▸ Assigned task:
Lines after the one containing "O Curso Online de Apicultura" are to be omitted; print exactly each line from the start of the records up to and including it.

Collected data
------------------------------------
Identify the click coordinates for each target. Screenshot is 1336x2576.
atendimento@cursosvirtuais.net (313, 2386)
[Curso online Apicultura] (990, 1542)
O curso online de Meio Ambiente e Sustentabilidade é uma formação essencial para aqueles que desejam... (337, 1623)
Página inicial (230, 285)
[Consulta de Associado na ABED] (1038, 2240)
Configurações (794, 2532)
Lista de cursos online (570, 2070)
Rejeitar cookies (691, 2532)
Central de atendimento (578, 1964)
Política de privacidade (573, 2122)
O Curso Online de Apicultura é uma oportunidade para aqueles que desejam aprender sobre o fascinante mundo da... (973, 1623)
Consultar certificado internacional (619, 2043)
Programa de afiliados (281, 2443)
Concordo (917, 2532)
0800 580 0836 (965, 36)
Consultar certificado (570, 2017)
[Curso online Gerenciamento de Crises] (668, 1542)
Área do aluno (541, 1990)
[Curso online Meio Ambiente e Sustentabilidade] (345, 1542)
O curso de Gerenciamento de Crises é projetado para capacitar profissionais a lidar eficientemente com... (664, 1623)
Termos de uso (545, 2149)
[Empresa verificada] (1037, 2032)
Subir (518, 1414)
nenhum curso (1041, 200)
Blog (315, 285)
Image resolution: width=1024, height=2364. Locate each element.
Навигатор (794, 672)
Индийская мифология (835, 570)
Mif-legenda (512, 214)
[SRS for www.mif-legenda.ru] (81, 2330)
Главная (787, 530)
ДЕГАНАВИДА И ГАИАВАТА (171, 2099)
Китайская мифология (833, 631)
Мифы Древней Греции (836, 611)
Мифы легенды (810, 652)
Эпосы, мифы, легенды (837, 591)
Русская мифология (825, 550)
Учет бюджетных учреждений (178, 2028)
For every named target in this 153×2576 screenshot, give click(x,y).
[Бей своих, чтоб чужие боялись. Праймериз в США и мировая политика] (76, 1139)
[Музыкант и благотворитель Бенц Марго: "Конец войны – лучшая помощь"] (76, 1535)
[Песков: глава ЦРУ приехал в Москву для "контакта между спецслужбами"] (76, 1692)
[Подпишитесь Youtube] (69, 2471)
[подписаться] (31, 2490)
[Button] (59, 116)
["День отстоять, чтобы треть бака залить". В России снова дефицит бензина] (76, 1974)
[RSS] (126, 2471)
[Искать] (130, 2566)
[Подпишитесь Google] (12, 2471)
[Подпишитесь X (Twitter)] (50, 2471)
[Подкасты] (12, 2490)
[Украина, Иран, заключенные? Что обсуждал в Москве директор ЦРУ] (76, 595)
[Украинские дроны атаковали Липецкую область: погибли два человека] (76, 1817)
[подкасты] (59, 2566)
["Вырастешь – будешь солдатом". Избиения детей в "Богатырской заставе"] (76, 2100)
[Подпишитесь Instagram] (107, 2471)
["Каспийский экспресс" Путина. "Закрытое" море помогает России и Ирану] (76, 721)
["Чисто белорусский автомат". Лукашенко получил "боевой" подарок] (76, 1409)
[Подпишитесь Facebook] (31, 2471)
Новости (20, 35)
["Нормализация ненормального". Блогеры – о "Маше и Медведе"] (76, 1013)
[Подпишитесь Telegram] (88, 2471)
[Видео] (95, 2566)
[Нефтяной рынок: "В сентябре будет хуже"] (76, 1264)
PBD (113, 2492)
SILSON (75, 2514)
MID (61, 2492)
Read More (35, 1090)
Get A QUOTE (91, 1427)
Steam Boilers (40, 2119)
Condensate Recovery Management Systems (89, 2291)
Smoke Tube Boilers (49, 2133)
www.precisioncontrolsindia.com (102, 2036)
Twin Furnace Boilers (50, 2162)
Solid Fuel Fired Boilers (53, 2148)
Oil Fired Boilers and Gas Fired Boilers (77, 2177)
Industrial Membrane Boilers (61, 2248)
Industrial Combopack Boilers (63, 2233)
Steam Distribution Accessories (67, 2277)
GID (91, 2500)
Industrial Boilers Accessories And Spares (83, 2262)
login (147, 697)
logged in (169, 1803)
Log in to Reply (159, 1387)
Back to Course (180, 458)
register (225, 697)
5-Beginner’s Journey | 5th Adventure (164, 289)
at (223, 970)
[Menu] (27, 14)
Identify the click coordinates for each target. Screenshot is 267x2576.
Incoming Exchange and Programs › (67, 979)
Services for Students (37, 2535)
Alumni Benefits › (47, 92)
------------------------------------
▸ Worked solution:
Identify the click coordinates for each target. Screenshot is 1336x2576.
atendimento@cursosvirtuais.net (313, 2386)
[Curso online Apicultura] (990, 1542)
O curso online de Meio Ambiente e Sustentabilidade é uma formação essencial para aqueles que desejam... (337, 1623)
Página inicial (230, 285)
[Consulta de Associado na ABED] (1038, 2240)
Configurações (794, 2532)
Lista de cursos online (570, 2070)
Rejeitar cookies (691, 2532)
Central de atendimento (578, 1964)
Política de privacidade (573, 2122)
O Curso Online de Apicultura é uma oportunidade para aqueles que desejam aprender sobre o fascinante mundo da... (973, 1623)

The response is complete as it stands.